Although it is understood that shorelines can vary greatly from one beach to the next in the type and function of habitat, the Puget Sound Partnership needed a way to measure progress toward shoreline restoration. The organization settled on permits approved under the state’s Hydraulic Code, known as hydraulic project approvals, or HPAs.

In the latest HPA statistics, the three counties with the most new armoring — Pierce, Mason and Skagit — are among those that have not yet completed updates to their shoreline master programs. Out of the 12 Puget Sound counties, only six have been fully approved: King, Snohomish, Kitsap, Whatcom, Island and Jefferson.

Pierce County, including its cities, is listed in the 2015 statistics with 880 feet of new armoring in nine new construction projects. That’s more that twice the amount of armoring in the next highest county, Mason County.

Three bulkhead projects built in Pierce County last year total 563 feet — more than the total armoring of any other county around Puget Sound. Two of the three were large residential bulkheads — a 225-foot structure on Fox Island and a 175-foot structure on Key Peninsula fronting on Henderson Bay. Permit applications submitted for both projects included reports from professional engineers willing to certify that the projects were needed to reduce bank erosion and prevent possible landslides.

Dave Risvold, the county’s shoreline program supervisor, said a revised Pierce County Shoreline Master Program will give the county more authority to scrutinize bulkhead plans to make sure that erosion controls are needed and that no soft-shore alternatives exist. The new “no net loss” standards call for mitigation to fully balance lost habitat, he said. Such an approach will push designers to minimize shoreline damage from the outset of the projects.

The new Pierce County shorelines plan has been adopted by the County Council and is in the final stages of state review.

The third largest new bulkhead in Pierce County was proposed by the Port of Tacoma and permitted by the city of Tacoma. The project was designed to prevent a washout of Marine View Drive along Commencement Bay, where erosion increased rapidly after several old buildings were demolished. The port intends to restore the shoreline, according to the permit, but until then large concrete blocks will help stabilize 163 feet of bank along the roadway.

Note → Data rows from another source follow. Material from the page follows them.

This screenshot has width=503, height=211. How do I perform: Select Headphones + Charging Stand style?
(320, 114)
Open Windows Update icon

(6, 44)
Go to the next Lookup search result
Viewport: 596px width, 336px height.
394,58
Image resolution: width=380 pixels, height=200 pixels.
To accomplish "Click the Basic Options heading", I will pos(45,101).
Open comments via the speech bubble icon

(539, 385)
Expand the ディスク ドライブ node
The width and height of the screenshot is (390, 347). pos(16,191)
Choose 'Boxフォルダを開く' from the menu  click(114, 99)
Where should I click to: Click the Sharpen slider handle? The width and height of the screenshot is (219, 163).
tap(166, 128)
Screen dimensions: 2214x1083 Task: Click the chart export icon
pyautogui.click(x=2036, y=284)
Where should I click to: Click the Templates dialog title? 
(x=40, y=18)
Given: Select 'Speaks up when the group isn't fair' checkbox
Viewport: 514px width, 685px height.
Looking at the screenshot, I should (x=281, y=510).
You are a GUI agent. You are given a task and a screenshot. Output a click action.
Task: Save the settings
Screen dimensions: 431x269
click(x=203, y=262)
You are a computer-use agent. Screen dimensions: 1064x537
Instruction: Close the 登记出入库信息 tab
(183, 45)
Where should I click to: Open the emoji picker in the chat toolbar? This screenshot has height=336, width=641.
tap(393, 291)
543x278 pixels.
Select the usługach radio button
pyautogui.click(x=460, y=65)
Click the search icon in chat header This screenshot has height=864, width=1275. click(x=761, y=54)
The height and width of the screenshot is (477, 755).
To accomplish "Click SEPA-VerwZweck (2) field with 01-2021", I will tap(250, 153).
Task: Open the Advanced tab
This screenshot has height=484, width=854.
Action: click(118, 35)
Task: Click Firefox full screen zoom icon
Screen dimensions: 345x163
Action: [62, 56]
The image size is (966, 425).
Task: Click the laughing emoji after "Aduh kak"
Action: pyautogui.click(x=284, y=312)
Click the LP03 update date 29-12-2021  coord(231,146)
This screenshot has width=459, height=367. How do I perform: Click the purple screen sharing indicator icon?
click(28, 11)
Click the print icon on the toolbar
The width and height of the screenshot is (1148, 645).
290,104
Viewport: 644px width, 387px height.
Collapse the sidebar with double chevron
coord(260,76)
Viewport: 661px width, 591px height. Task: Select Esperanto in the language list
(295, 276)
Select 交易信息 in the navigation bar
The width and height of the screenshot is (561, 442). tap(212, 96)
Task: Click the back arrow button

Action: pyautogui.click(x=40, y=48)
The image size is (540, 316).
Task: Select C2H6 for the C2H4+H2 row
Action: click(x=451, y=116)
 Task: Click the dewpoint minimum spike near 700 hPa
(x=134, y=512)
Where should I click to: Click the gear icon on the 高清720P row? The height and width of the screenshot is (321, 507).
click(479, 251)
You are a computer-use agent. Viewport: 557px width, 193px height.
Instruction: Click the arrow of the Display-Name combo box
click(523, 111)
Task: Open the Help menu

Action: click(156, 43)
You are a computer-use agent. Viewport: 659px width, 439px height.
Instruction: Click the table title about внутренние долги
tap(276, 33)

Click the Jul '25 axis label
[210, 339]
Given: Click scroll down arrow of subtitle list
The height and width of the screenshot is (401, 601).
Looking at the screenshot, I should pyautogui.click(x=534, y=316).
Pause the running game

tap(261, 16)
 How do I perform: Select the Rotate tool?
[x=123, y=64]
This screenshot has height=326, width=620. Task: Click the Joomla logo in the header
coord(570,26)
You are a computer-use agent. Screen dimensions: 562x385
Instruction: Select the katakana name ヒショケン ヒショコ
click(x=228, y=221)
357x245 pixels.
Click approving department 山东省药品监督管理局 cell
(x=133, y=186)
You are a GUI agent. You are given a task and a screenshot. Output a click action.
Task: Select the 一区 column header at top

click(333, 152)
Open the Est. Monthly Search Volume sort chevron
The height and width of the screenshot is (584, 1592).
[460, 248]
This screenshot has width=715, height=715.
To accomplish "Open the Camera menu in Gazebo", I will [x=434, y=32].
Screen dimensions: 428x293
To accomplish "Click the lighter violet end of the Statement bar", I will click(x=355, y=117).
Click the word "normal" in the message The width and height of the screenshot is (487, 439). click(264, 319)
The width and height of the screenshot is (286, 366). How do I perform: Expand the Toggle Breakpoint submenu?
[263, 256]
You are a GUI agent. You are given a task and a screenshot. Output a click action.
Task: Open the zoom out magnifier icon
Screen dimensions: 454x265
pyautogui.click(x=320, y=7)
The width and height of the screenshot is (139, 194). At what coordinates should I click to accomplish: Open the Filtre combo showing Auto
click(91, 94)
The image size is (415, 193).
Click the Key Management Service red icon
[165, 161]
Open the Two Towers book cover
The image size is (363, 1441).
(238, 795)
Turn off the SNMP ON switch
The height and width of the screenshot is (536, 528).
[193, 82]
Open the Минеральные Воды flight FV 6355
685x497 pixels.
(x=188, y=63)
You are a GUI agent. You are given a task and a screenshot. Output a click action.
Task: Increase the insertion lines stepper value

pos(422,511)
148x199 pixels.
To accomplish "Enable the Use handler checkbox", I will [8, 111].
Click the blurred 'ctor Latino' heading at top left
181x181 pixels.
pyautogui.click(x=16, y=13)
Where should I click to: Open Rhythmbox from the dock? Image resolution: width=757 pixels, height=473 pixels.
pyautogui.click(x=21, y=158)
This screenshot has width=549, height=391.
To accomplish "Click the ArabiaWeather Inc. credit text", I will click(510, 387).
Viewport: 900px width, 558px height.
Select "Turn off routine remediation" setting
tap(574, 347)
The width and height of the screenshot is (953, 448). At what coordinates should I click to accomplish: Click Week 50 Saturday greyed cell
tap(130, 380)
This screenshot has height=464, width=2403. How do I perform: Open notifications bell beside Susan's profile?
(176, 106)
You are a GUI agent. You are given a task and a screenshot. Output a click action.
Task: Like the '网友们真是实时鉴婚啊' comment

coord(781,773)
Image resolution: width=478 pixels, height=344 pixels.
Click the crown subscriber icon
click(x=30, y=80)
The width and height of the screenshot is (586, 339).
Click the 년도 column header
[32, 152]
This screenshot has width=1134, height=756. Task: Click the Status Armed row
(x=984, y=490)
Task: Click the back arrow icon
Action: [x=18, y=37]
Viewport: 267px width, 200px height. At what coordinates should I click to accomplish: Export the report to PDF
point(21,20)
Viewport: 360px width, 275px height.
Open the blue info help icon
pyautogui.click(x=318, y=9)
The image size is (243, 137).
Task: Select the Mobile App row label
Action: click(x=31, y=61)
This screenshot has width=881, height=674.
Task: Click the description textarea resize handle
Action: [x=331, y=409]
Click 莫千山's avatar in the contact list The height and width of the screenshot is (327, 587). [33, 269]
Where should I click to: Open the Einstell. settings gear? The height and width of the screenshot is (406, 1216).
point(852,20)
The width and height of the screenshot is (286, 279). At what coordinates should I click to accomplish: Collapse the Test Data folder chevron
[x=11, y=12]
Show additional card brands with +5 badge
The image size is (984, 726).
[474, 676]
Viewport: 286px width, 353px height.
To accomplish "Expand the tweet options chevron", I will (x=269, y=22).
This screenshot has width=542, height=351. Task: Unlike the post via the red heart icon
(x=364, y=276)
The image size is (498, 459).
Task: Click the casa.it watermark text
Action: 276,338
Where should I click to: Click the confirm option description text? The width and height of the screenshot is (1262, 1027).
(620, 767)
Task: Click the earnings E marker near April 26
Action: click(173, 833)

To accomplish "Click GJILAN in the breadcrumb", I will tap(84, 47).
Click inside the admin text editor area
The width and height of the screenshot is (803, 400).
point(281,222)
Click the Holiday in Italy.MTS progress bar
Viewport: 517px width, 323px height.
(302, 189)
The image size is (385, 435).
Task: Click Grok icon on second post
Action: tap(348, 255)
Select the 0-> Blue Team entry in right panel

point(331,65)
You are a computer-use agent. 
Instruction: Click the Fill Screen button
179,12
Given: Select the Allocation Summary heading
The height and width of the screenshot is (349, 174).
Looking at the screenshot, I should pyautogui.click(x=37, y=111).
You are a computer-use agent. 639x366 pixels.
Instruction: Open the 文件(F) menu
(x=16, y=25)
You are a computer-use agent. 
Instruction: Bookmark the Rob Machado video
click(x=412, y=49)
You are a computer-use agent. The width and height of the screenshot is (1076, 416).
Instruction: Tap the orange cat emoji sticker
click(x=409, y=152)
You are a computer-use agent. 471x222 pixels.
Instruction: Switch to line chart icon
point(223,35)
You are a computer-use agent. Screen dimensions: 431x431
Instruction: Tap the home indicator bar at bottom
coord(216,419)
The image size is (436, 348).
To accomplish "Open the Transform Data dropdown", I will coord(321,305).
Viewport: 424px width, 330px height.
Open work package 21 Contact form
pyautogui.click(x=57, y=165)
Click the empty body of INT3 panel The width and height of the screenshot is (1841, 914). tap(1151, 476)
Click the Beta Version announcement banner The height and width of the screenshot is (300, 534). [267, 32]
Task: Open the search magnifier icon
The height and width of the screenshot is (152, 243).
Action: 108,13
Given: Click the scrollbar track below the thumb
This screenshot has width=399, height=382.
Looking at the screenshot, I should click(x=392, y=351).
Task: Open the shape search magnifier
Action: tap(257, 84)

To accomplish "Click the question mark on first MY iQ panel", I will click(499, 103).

While Pierce County ended up with 880 feet of new armoring, at the other end of the spectrum were Clallam, San Juan, Snohomish and Whatcom counties, where no new bulkheads were built, according to the HPA statistics from the Department of Fish and Wildlife.

As for removals, Jefferson County had by far the largest removal project last year, when about 1,400 feet of armor was removed along an old railroad grade at the edge of Discovery Bay near Port Townsend. The armor removal was part of a larger restoration project in the bay.

Initially, the Discovery Bay removal was reported as 1,000 feet, based on the original permit. Later, after the annual armoring report was released, WDFW discovered that 1,400 feet was actually removed during the project. This extra 400 feet is not reflected in the annual report, and agency officials acknowledge that this demonstrates another weakness of using permit data in its current form.

The second largest removal project in Puget Sound was the Bowman Bay project in Skagit County, where 540 feet of bulkhead was removed in a project partially funded by the EPA, according to the permit statistics.

The third largest removal project in Puget Sound involved about 400 feet of rock bulkhead near Lakebay on the Key Peninsula in Pierce County. The rock structure was constructed several years before without permits. The removal project, which was subject to state and county permits, was the result of a legal settlement with the county to resolve the alleged violation. In this case, the bulkhead was never counted in the statistics until it was removed and listed on the removal side of the ledger.

About the Author: 
Christopher Dunagan is a senior writer at the Puget Sound Institute.